The Dart Group Corp., controlled by Washington's Haft family, will pay $2.7 million into a profit-sharing plan for 1,200 employees of Dart Drug Stores Inc., in a settlement announced yesterday that resolves a Labor Department complaint involving the Hafts' sale of the drug chain in 1984.
The government contended that the Dart Group "failed to monitor" the fate of the drugstore chain's $3.5 million profit-sharing plan when it sold the chain for $187 million to a management-led buyout group and turned the fund over to the new owners. A similar claim was made against the former trustees of the Dart Group plan.
The executives heading the group that bought Dart Drug from the Hafts -- former chairman Alvin F. Towle and former president Stephen J. Hansbrough -- were sued in March 1989 along with Dart Drug Stores Inc. by the Labor Department for allegedly violating the Employee Retirement Income Security Act.
Specifically, the Labor Department charged that the two executives and the company used the fund's assets to buy stock in Dart Drug, paying an artificially high price. At the same time, the executives purchased stock for themselves at a much lower price, helping solidify their control.
Under its new owners, Dart Drug fell on hard times in large part because of a heavy debt load incurred in the purchase from the Hafts.

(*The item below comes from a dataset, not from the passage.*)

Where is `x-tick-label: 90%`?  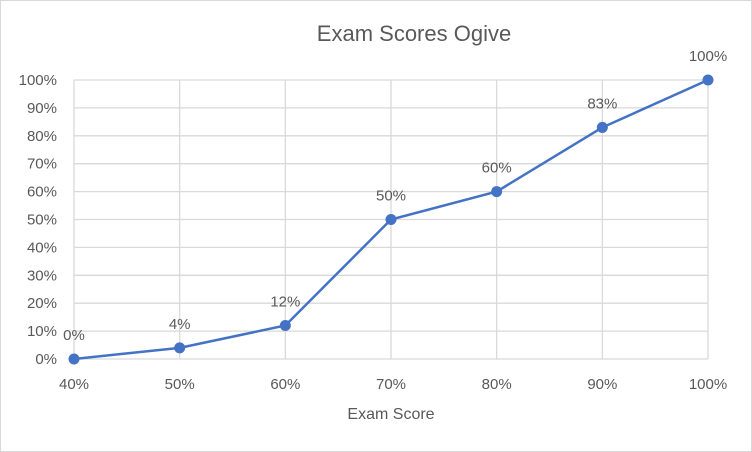 x-tick-label: 90% is located at coordinates (602, 384).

Close to bankruptcy, it was sold in 1987 to a group led by Sheldon "Bud" Fantle, former president of Peoples Drug Stores Inc.
The newly dubbed Fantle's chain could not reverse the decline and it filed for Chapter 11 bankruptcy protection in August 1989. It is now in liquidation.
The Hafts said yesterday that at the time of the 1984 sale they had received assurances that no more than 10 percent of the pension plan's assets could be invested in the stock of the new company. The Labor Department said nearly 100 percent of the assets were converted into stock.
Hansbrough and Towle had alleged that the idea to use the pension money came from Dart Group Corp. officials. Sources at the Dart Group denied this accusation yesterday and company officials said they decided to settle the government's claim -- without agreeing with it -- because of the risks and costs of litigation.
"The company did not want to test the government's new legal theory that we were responsible for the fund after we sold it," said one source. "And instead of the money going to litigation, it seemed like it would be better if the employees got something."
The Labor Department action continues against Towle and Hansbrough and the Landover-based Dart Drug Stores Inc., even though the company is under different ownership.